In 2014, the event was included on the WWE's streaming platform the WWE Network as part of its launch and remained on the service until the platform closed in 2026. In March 2025, WWE uploaded the event to stream freely on their WCW YouTube channel.

== Results ==

| No. | Results | Stipulations | Times |
| 1 | Mighty Thor defeated El Cubano (Dark Match) | Singles match | — |
| 2 | The Fabulous Freebirds (Michael Hayes and Jimmy Garvin) defeated The Young Pistols (Tracy Smothers and Steve Armstrong) | Tag team match for the vacant WCW United States Tag Team Championship | 10:19 |
| 3 | Dan Spivey defeated Ricky Morton | Singles match | 03:11 |
| 4 | Nikita Koloff defeated Tommy Rich | Singles match | 04:27 |
| 5 | Dustin Rhodes defeated Terrence Taylor (with Alexandra York and Mr. Hughes) | Singles match | 08:05 |
| 6 | Big Josh defeated Black Bart | Singles match | 03:46 |
| 7 | Oz (with The Great Wizard) defeated Tim Parker | Singles match | 00:26 |
| 8 | Barry Windham defeated Brian Pillman | Taped fist match | 06:08 |
| 9 | El Gigante defeated Sid Vicious | Stretcher match | 02:13 |
| 10 | Ron Simmons defeated Butch Reed | Steel Cage match | 09:39 |
| 11 | The Steiner Brothers (Rick Steiner and Scott Steiner) (c) defeated Sting and Lex Luger | Tag team match for the WCW World Tag Team Championship | 11:09 |
| 12 | Bobby Eaton defeated Arn Anderson (c) | Singles match for the WCW World Television Championship | 11:50 |
| 13 | Ric Flair (c-WCW) defeated Tatsumi Fujinami (c-NWA) | Singles match for the NWA and WCW World Heavyweight Championships | 18:39 |
| (c) | – the champion(s) heading into the match |

== Aftermath ==
SuperBrawl was the last time WCW alluded to the fact that the WCW World Heavyweight Championship and the NWA World Heavyweight Championship were separate championships until 1992 when the two championships began to be fought for separately.
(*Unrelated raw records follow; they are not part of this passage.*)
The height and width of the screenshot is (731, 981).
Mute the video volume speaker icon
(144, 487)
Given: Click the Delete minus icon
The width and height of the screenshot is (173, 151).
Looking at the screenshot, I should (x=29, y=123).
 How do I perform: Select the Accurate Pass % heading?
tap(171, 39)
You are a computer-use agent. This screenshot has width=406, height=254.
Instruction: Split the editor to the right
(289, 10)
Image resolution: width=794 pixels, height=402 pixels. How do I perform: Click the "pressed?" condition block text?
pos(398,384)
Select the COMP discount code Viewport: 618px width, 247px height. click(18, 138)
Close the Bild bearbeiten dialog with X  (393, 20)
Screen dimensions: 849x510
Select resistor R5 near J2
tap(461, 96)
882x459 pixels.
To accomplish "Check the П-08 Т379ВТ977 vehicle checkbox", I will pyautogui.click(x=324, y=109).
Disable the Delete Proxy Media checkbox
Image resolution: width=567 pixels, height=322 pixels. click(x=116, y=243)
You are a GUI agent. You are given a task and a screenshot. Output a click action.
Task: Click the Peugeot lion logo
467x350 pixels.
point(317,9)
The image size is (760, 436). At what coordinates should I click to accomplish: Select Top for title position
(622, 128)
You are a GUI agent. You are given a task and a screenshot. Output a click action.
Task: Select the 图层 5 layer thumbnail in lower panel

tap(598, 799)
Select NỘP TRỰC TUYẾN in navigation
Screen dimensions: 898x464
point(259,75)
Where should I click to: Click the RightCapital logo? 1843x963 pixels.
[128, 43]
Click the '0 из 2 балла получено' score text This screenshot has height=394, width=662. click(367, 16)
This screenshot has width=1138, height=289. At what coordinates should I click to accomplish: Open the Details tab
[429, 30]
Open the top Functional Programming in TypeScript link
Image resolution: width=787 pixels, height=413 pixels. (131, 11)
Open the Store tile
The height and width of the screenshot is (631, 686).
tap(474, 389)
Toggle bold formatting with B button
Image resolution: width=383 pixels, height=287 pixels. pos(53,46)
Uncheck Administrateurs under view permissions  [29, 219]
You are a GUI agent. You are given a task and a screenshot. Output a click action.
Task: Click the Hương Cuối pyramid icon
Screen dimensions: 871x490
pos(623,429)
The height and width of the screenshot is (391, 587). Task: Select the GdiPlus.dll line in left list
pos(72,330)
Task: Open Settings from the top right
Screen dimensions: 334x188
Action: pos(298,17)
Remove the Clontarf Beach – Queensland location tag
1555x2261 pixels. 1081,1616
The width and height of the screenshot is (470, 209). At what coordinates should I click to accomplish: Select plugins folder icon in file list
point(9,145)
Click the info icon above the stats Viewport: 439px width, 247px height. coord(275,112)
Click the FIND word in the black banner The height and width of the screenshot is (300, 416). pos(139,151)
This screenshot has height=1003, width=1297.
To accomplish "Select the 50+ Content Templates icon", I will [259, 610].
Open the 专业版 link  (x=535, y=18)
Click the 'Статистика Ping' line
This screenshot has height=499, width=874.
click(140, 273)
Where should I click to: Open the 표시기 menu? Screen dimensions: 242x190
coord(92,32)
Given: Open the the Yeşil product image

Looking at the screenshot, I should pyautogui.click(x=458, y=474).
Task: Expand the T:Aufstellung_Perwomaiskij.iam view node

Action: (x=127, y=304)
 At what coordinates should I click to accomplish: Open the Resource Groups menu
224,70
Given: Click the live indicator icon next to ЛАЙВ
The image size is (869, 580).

SuperBrawl would be Flair's last WCW main event for several years as he left the company less than two months later due to a pay dispute. At the time of his departure, he was still the champion and he took the title belt that represented the championship with him as collateral due to unpaid wages Flair felt he was owed. The match between The Steiner Brothers and Sting and Lex Luger was voted the 1991 "Match of the Year" by the readers of Pro Wrestling Illustrated. Butch Reed left WCW shortly after SuperBrawl with the steel cage match between the two effectively ending the feud between the former members of Doom. Sid Vicious' loss to El Gigante turned out to be his last match with WCW at the time, as his contract had expired and he signed a contract to work for WCW's rival, the World Wrestling Federation (WWF, now WWE). The Windham/Pillman feud continued for a couple of months, leading to Windham pinning Brian Pillman in a match on the Clash of the Champions XV: Knocksville USA show that forced Pillman to leave WCW. The storyline was that Pillman would return and wrestle as the masked Yellow Dog, frustrating Windham and other villains as they kept claiming it was Pillman under the mask. The feud between The Fabulous Freebirds and The Young Pistols continued for several months, including several title defenses. On July 14, 1991, The Young Pistols teamed up with Dustin Rhodes to defeat The Freebirds and Badstreet on the undercard of the 1991 Great American Bash show.

Bobby Eaton (after many years of tag team wrestling with the Midnight Express) won his first singles title since he won the NWA National Television Championship in 1981, and held the title for 15 days before losing to "Stunning" Steve Austin at a taping of WCW Worldwide, Austin would hold the title for nearly a year.